> _DATASET EXCERPTS_
* * *
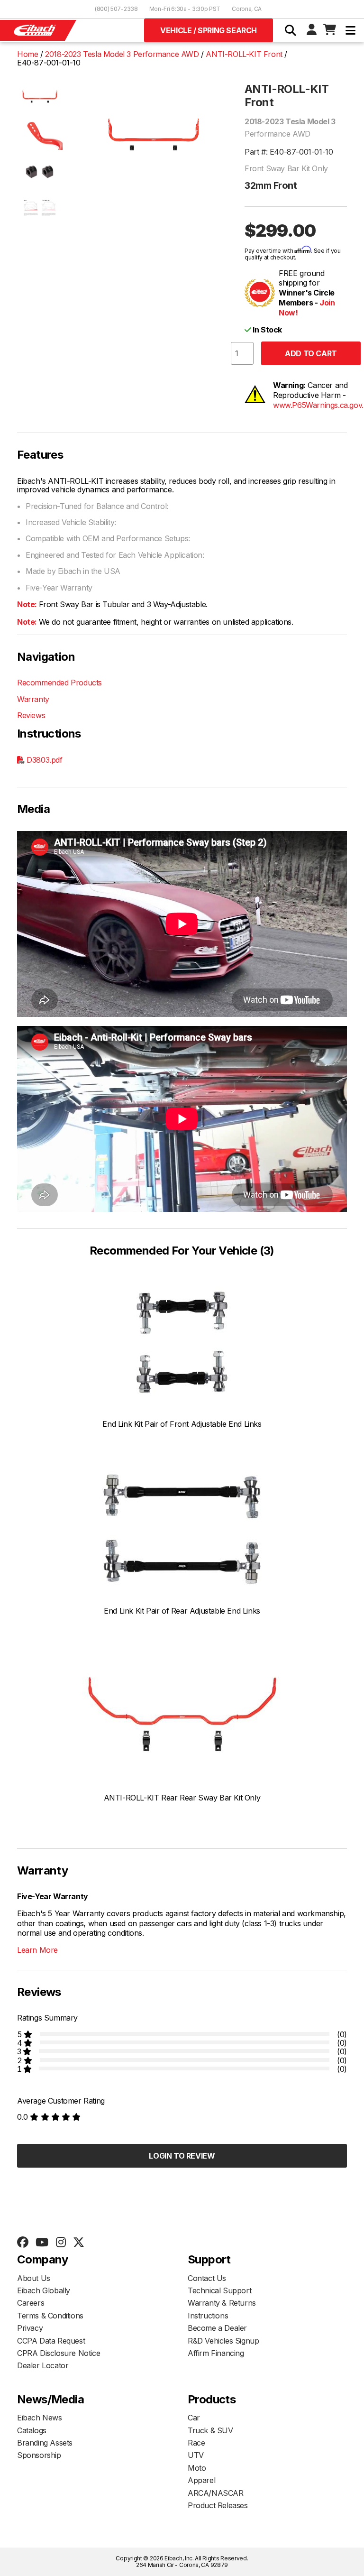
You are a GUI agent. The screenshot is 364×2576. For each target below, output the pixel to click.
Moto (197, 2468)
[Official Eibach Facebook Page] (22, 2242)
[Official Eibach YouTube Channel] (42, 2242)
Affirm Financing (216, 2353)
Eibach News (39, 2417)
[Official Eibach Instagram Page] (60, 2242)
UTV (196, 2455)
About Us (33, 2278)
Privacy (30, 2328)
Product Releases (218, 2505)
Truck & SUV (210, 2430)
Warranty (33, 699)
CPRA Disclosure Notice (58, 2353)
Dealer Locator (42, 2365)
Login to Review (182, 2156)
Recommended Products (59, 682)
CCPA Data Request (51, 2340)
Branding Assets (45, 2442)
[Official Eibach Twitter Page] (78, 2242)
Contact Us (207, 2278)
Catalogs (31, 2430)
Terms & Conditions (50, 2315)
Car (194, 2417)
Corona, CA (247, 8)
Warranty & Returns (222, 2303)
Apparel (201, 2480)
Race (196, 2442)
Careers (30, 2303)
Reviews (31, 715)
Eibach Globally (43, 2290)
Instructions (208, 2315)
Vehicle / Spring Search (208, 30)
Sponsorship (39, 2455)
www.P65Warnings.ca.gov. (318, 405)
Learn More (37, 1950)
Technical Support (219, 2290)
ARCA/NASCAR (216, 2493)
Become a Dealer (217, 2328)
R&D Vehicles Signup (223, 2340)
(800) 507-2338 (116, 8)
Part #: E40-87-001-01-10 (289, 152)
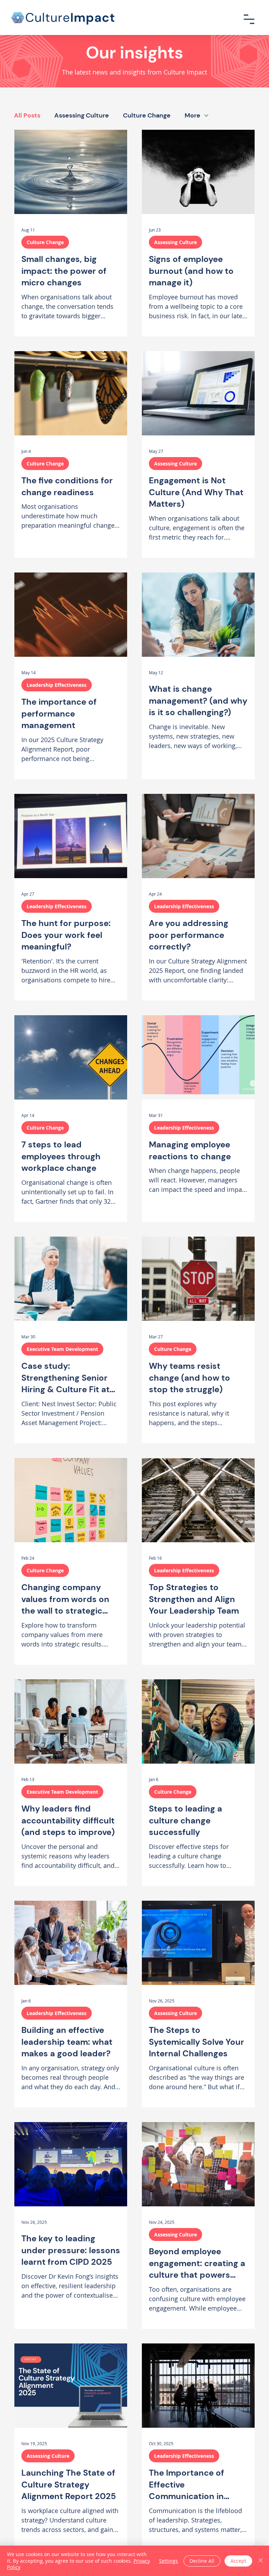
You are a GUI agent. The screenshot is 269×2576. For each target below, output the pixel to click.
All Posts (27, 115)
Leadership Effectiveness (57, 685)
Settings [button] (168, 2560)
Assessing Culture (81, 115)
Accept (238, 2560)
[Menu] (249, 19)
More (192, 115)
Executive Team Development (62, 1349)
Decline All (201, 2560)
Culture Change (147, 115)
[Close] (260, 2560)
* * *
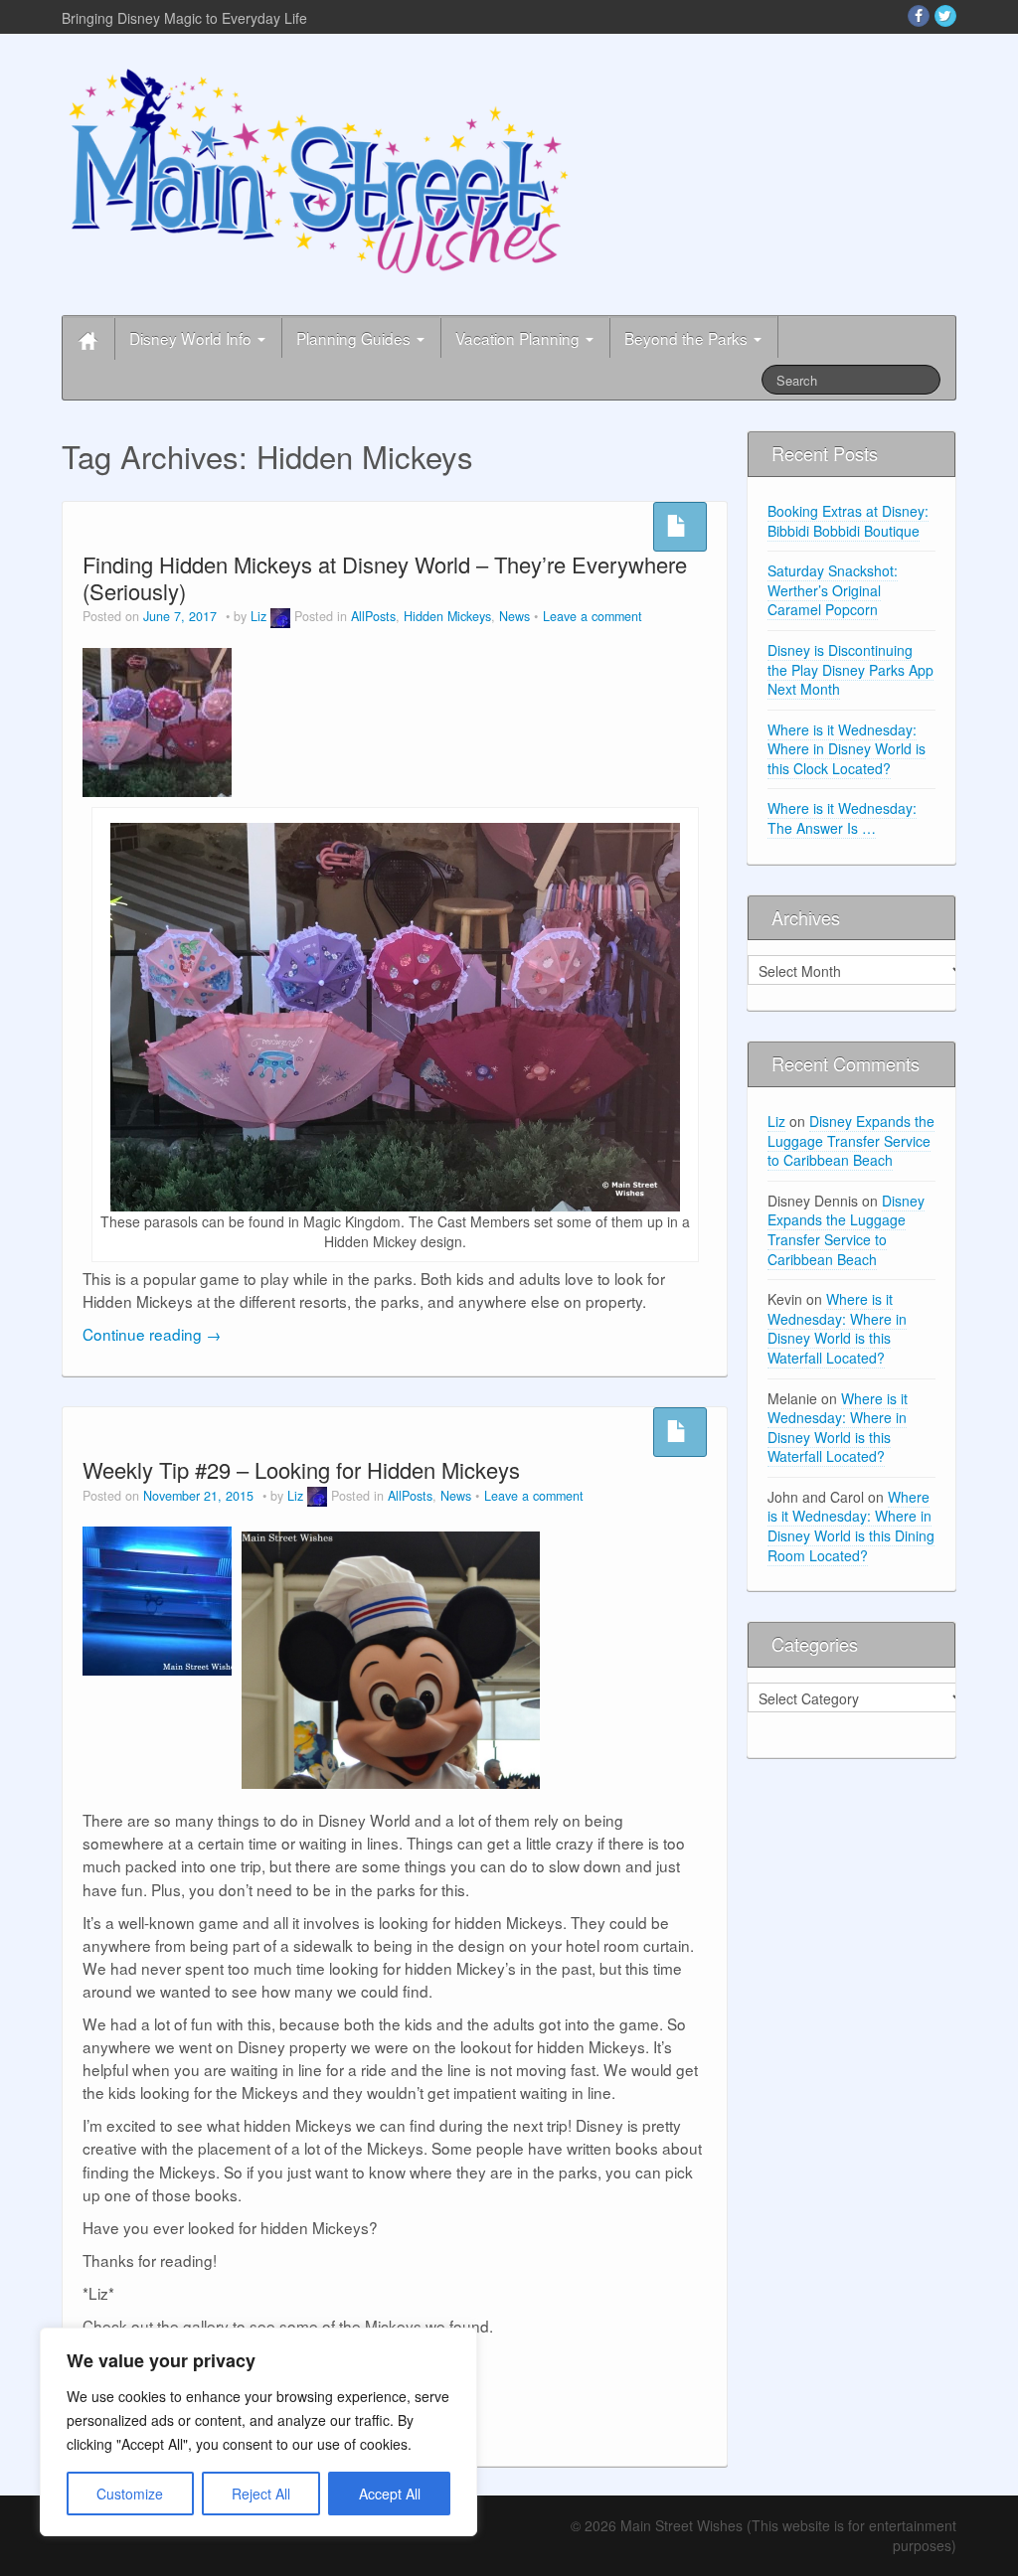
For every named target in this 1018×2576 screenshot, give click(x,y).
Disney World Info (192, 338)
* * *
> _YOUR TASK_
Reproduce verbatim the lines above, from the line with "Terms & Conditions (50, 2315)" through the line with "ARCA/NASCAR (216, 2493)".

> _WRITTEN RESPONSE_
Terms & Conditions (50, 2315)
Car (194, 2417)
Corona, CA (247, 8)
Warranty & Returns (222, 2303)
Apparel (201, 2480)
Race (196, 2442)
Careers (30, 2303)
Reviews (31, 715)
Eibach Globally (43, 2290)
Instructions (208, 2315)
Vehicle / Spring Search (208, 30)
Sponsorship (39, 2455)
www.P65Warnings.ca.gov. (318, 405)
Learn More (37, 1950)
Technical Support (219, 2290)
ARCA/NASCAR (216, 2493)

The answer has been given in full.